ShoufaChen / DiffusionDet

[ICCV2023 Best Paper Finalist] PyTorch implementation of DiffusionDet (https://arxiv.org/abs/2211.09788)
Other
2.1k stars 162 forks source link

Question about `scale` factor #97

Open lunaryle opened 1 year ago

lunaryle commented 1 year ago

Hi, @ShoufaChen thank you for the great work.

I am a starter regarding diffusion models, and have a question about scale factor applied in prepare_diffusion_concat() and ddim_sample() I understood that signal-to-noise ratio is essential as you mentioned in 4.4.

In the implementation code for noise sampling, you shifted and scaled x_start before q_sampling and shifted/scaled back for the model's diffused input.

  x_start = (x_start * 2. - 1.) * self.scale

  # noise sample
  x = self.q_sample(x_start=x_start, t=t, noise=noise)

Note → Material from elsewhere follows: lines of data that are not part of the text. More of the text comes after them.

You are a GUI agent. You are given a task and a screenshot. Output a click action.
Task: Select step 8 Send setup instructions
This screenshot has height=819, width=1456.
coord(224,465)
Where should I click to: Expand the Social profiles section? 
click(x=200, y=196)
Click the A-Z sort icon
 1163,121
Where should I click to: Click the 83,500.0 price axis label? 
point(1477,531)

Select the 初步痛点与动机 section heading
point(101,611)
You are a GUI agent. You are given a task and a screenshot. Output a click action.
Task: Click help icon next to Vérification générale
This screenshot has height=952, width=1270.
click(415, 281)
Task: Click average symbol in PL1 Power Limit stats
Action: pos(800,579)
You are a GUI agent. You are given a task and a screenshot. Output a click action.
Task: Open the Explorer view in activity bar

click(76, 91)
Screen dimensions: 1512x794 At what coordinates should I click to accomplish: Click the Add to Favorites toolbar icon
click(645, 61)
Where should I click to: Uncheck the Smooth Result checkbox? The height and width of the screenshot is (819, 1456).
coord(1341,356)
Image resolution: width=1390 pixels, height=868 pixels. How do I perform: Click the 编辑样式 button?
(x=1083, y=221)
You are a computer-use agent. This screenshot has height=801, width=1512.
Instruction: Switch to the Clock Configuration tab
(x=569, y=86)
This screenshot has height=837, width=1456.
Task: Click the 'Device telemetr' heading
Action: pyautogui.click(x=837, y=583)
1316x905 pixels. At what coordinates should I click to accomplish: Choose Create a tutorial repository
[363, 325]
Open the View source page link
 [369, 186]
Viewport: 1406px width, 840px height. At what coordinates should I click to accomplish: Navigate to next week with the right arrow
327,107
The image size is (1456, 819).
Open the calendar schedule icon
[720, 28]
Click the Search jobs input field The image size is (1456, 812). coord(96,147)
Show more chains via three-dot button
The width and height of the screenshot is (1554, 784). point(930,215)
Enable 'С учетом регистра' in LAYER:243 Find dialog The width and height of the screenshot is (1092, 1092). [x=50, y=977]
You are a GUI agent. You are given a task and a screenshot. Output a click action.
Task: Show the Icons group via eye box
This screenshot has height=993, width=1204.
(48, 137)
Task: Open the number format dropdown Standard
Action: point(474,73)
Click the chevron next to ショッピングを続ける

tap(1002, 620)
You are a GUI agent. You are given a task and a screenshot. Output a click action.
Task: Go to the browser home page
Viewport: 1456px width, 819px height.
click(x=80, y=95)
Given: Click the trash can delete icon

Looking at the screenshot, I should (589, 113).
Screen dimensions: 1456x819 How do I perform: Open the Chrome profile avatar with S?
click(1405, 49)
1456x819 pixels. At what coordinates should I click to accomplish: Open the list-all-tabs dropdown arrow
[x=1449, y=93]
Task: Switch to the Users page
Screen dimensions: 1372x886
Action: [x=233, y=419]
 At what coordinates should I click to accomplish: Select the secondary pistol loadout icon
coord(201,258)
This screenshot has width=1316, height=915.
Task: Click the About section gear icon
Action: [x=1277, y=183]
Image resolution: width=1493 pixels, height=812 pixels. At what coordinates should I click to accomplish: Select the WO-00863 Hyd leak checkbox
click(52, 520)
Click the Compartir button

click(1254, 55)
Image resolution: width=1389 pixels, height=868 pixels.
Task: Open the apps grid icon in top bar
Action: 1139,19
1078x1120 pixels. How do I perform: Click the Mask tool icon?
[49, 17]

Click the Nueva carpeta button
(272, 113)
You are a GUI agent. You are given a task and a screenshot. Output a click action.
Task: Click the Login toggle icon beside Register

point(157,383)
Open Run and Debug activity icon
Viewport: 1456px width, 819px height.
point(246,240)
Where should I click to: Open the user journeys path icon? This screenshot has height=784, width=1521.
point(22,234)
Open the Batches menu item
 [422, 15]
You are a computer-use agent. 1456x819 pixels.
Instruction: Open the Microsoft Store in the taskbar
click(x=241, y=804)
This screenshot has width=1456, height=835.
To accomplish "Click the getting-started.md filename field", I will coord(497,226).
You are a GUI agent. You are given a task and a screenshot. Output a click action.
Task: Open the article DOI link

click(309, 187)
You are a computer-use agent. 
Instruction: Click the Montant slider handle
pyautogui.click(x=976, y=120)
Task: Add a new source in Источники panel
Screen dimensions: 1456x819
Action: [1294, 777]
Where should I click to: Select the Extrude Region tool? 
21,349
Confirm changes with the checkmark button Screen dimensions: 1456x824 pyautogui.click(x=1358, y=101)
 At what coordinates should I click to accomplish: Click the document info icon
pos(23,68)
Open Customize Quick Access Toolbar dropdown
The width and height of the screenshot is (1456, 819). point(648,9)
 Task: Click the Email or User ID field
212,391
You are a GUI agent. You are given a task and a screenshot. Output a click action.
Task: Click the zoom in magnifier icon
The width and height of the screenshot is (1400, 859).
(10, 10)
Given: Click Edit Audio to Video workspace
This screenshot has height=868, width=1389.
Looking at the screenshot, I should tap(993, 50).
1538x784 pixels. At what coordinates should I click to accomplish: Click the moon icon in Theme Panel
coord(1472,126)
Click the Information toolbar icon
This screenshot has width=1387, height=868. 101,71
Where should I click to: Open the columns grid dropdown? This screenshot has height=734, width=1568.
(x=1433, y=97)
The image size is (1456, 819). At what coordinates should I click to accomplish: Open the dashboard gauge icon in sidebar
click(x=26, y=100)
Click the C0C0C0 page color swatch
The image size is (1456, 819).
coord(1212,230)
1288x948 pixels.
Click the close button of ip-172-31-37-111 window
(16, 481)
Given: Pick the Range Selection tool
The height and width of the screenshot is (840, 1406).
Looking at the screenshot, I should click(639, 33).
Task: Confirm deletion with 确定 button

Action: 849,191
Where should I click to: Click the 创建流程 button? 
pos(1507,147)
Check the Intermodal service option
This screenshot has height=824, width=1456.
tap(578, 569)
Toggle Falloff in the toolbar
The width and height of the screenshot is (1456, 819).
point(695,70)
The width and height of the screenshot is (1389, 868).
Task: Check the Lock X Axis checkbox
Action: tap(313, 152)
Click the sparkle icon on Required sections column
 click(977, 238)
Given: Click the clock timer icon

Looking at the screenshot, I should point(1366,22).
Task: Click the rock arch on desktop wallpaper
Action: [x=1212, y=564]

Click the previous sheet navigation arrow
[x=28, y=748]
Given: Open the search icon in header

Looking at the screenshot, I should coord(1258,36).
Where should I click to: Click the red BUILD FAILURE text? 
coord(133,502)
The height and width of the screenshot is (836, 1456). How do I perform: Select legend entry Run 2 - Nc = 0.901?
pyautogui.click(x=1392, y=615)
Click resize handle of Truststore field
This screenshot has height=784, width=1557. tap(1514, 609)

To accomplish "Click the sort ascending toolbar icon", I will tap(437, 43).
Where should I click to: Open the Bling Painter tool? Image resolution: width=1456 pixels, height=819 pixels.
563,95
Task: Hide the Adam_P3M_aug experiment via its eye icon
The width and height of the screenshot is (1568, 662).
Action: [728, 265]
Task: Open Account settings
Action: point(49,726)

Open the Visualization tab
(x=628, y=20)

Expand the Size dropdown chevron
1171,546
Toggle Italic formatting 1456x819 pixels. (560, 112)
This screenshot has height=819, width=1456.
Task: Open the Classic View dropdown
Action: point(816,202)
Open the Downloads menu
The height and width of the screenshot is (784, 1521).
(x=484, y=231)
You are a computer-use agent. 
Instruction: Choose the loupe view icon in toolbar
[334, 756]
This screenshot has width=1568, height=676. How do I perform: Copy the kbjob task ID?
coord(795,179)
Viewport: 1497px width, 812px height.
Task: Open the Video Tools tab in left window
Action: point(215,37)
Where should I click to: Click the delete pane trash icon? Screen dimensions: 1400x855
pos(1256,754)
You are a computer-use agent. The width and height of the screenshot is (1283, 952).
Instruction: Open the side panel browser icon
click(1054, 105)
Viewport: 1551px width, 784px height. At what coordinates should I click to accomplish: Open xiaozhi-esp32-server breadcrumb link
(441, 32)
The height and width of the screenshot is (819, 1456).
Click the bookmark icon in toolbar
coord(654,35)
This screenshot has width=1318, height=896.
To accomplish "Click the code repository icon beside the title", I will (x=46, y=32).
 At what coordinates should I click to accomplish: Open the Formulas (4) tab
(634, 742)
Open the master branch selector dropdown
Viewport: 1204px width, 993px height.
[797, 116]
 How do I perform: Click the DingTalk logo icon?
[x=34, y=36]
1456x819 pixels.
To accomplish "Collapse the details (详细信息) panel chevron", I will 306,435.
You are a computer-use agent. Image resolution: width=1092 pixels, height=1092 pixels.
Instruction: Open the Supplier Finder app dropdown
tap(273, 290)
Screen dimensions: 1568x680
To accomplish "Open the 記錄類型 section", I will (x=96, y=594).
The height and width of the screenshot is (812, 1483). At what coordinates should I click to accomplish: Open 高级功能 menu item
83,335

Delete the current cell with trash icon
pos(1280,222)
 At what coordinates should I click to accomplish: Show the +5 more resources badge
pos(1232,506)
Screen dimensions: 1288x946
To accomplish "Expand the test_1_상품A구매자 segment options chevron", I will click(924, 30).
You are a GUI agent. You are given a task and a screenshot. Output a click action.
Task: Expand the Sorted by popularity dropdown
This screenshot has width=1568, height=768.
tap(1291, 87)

  x = torch.clamp(x, min=-1 * self.scale, max=self.scale)
  x = ((x / self.scale) + 1) / 2.

  diff_boxes = box_cxcywh_to_xyxy(x)

However for inference, you divide x_boxes first and scaled back by multiplying. I thought the division by scale is not needed because the model learns from diffused boxes that is scaled back as in prepare_diffusion_concat(). Even if scaling is needed for predicting noise, I thought that the order should be reversed just like at the noising step to make conditions identical.

  x_boxes = ((x_boxes / self.scale) + 1) / 2
  x_boxes = box_cxcywh_to_xyxy(x_boxes)
  x_boxes = x_boxes * images_whwh[:, None, :]
  outputs_class, outputs_coord = self.head(backbone_feats, x_boxes, t, None)

  x_start = outputs_coord[-1]  # (batch, num_proposals, 4) predict boxes: absolute coordinates (x1, y1, x2, y2)
  x_start = x_start / images_whwh[:, None, :]
  x_start = box_xyxy_to_cxcywh(x_start)
  x_start = (x_start * 2 - 1.) * self.scale

Could you give an explanation why the scale is considered in inference stage or the scale is divided for the input?

And one more, why is self.ddim_sampling_eta set to 1 for initialization? Shouldn't eta be zero for DDIM?

I will appreciate you for any feedbacks.